The first question is how did we arrive at the point in 2017 where the Government suddenly needed to change the law to tax the Head of State and Church Ministers, roles that were previously considered sacred so that mere thought of taxing them was unimaginable, especially in Samoa?
The fact is for nearly sixty years after Independence, members of the clergy were not required to pay taxes on their alofa (donations they receive). The reason was easy enough to understand. The economy could obviously function without these taxes. There was obviously no financial hole the Government was under so much pressure to fill.
But with the Government’s reckless spending over the years, having racked up a massive debt no thanks to so many white elephants, this was a sign of desperation. Even the argument about everyone doing the right thing does not stack up. Is this Government now saying that all our ancestors did not do the right thing? Are they suggesting that our forebears robbed this country of taxes they should have paid? Can you imagine our forebears turning in their graves?
The second question we asked then and we will ask again today, how do we get ourselves out of this hole?
The answer, in our humble view, lies squarely in the principles of good governance where transparency and accountability are paramount. Instead of denying the state of play, Prime Minister Tuilaepa and his administration should come clean and tell us why exactly we have reached this point.
When people understand, they will want to help. This country belongs to all Samoans, which includes Prime Minister Tuilaepa, Tui Atua, Government officials, critics, opposition parties, churches, Samoans living everywhere, you and us. There is no doubt that as Samoans, we would all want to help the Government find a way out.
But this is where transparency and accountability are critical components. It also demands humility and a duty of care on the part of the Government to tell the truth.

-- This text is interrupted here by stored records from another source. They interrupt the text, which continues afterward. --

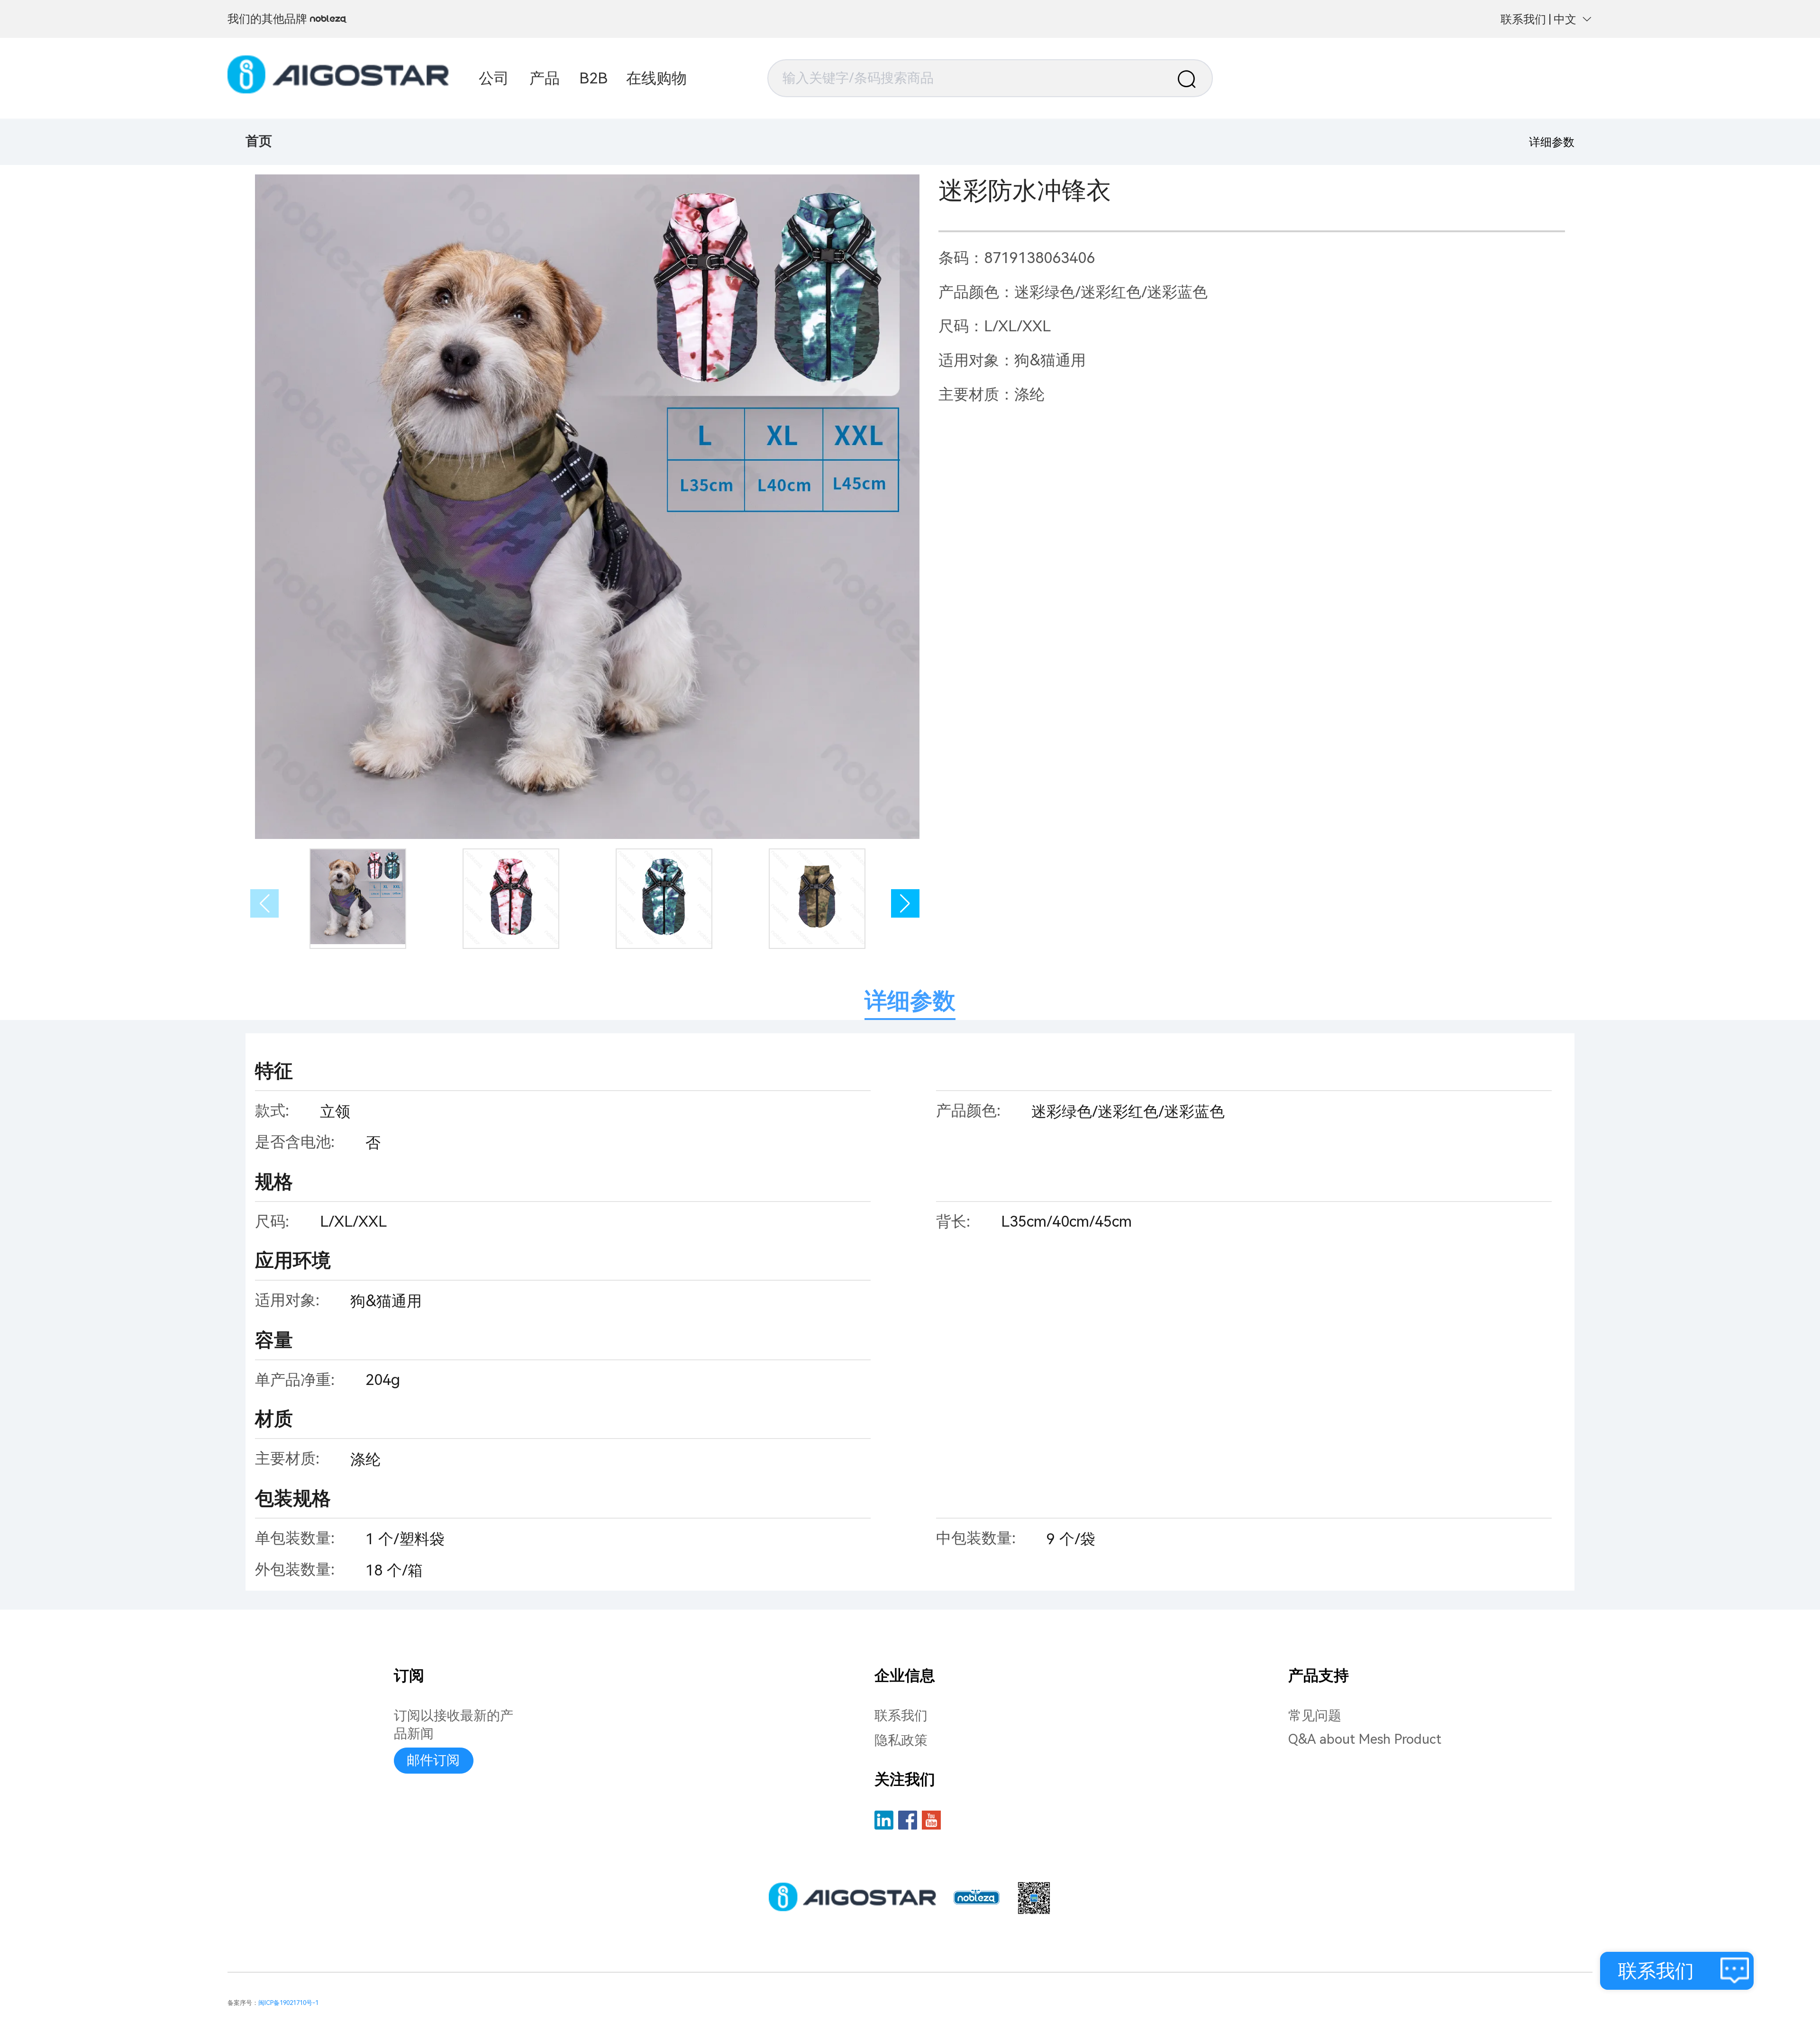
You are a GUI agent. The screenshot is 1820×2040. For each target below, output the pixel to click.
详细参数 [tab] (910, 1000)
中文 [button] (1565, 19)
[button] (905, 903)
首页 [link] (259, 141)
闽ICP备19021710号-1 (288, 2002)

Where do we start? Well, tell us what is happening with Samoa Airways and its finances for instance? Tell us if it’s true that vaccination rates plummeted because there was no funding for it? What is the truth about the nation’s state of finances, debt and loans? Why has the Government not been able to inject any real cash into the economy in its so-called COVID19 stimulus package? And why is the Government so secretive and sensitive about offshore finances and its cash cow called the Samoa International Finance Authority?
There are so many more questions. The point is, there is a lot at stake, our customary lands, titles, passports, citizenships, inheritance and culture are under threat. We cannot be silent, sit back and allow them to be lost.
What do you think? Have a peaceful Sunday Samoa, God bless!